In yesterday’s United States v. Pastore, the Circuit (Walker, Sullivan, Nathan, C.JJ.) held attempted murder in aid of racketeering – specifically, attempted New York murder – is a “crime of violence” under 18 U.S.C. § 924(c).
The Circuit reasoned that, because murder requires someone to intentionally “’cause the death of another person,'” Slip Op. at 14 (quoting N.Y. Penal Law § 125.25(1)), and because “intentionally causing the death of another person involves the use of force,” id., attempting to murder requires the “attempted use . . . of physical force against the person . . . of another.” § 924(c)(3)(A).

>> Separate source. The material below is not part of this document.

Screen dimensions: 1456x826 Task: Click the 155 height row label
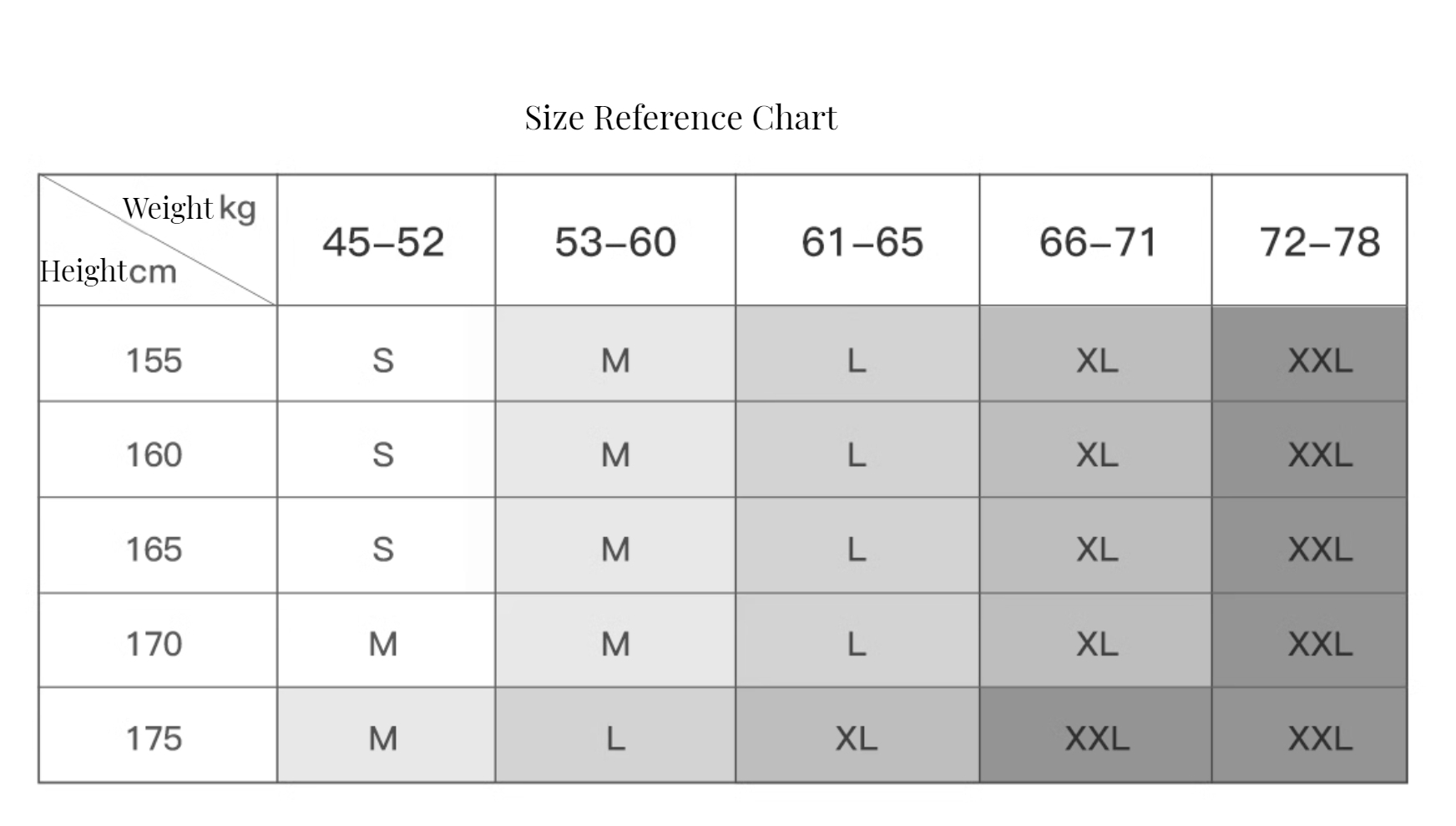tap(158, 353)
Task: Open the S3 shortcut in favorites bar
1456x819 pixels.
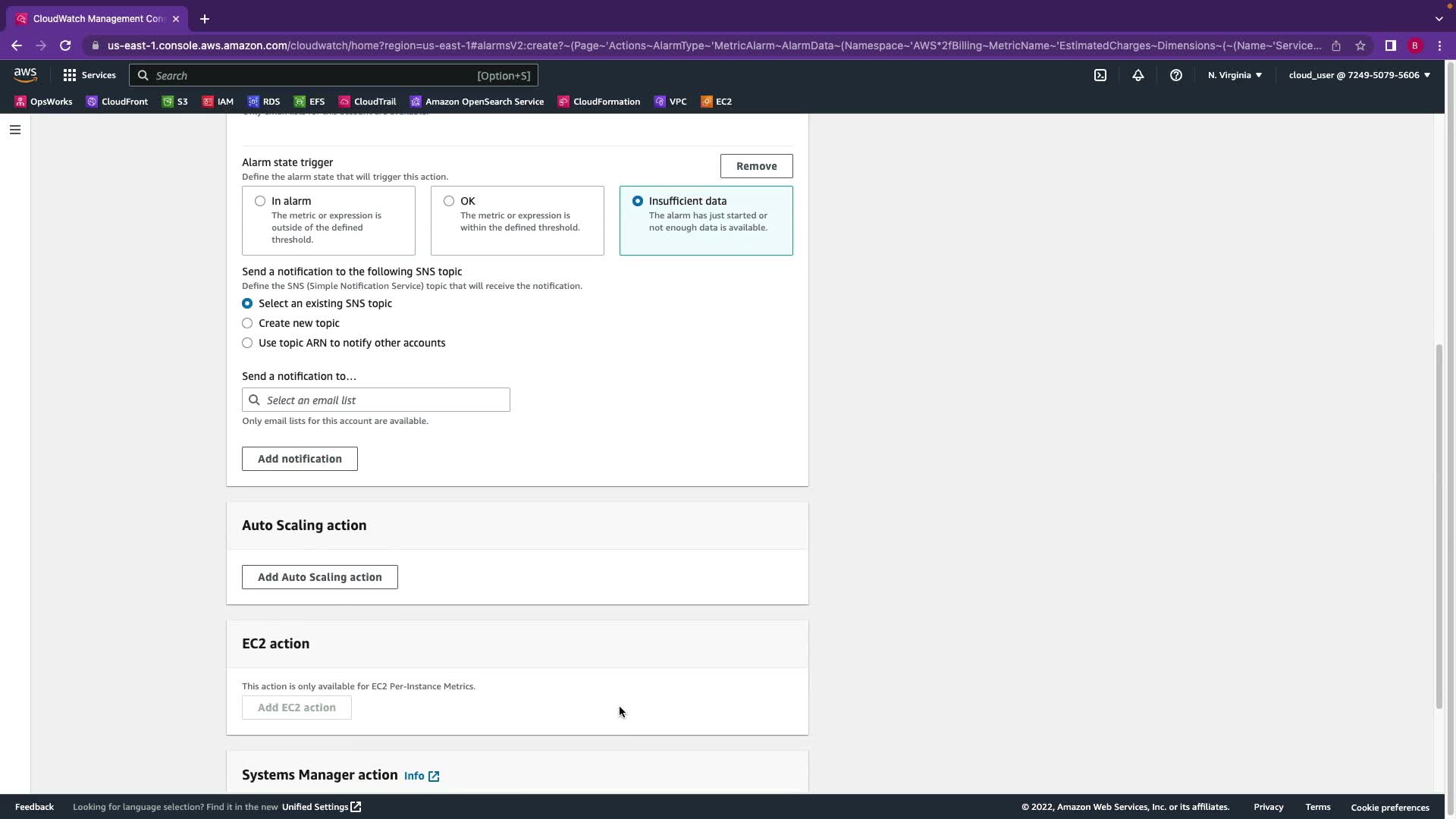Action: (175, 102)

The Supreme Court’s ruling in United States v. Taylor, 142 S. Ct. 2015 (2022), the Circuit said, does not compel otherwise. The Court there held attempted Hobbs Act robbery is not a “crime of violence” given that it can be committed by means of an “attempted threat of force – which need not involve the ‘use, attempted use, or threatened use of physical force,’ 18 U.S.C. § 924(c)(3)(A).” Slip Op. at 16 (emphasis in Pastore). Murder, on the other hand, “cannot be committed through the mere threat of force,” id, and thus attempted murder requries “a ‘substantial step toward the use of physical force’ – and not just a substantial step toward the threatened use of physical force.” Id. (emphasis in original).
The Circuit, constrained by United States v. Scott, 990 F.3d 94 (2d Cir. 2021) (en banc), rejected Pastore’s argument that murder can be attempted by omission – say, failing to call 911 when one’s charge goes into cardiac arrest – which involves no “use of physical force against the person.” § 924(c)(3)(A). The Scott court held such inaction constitutes a “use of physical force,” but there’s a circuit split on this question. Thus, until the Supreme Court resolves this dispute, litigants should continue to argue that crimes that can be committed by inaction are not “violent.”